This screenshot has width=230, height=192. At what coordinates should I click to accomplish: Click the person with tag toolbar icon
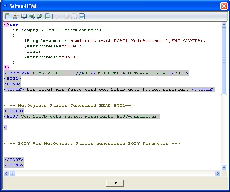click(16, 16)
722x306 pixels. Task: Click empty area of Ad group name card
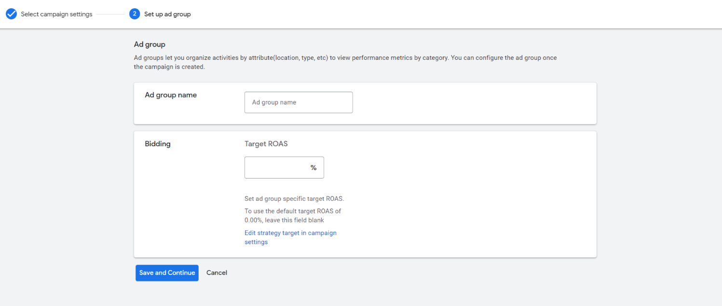[473, 103]
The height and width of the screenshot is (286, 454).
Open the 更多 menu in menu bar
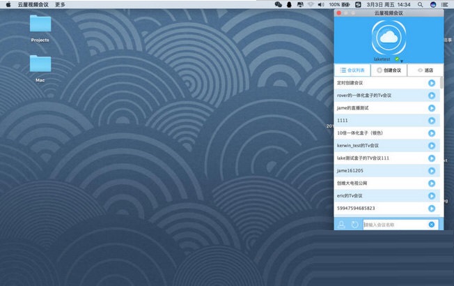60,4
★ ★ ★ ★ ★ ★ ★
Exercise aim
Only the pictures are to be left out; print everything else in the listing exactly.

Answer section
This screenshot has width=230, height=192. At what coordinates should I click to accomplish: Click the person with tag toolbar icon
click(16, 16)
722x306 pixels. Task: Click empty area of Ad group name card
[473, 103]
The height and width of the screenshot is (286, 454).
Open the 更多 menu in menu bar
60,4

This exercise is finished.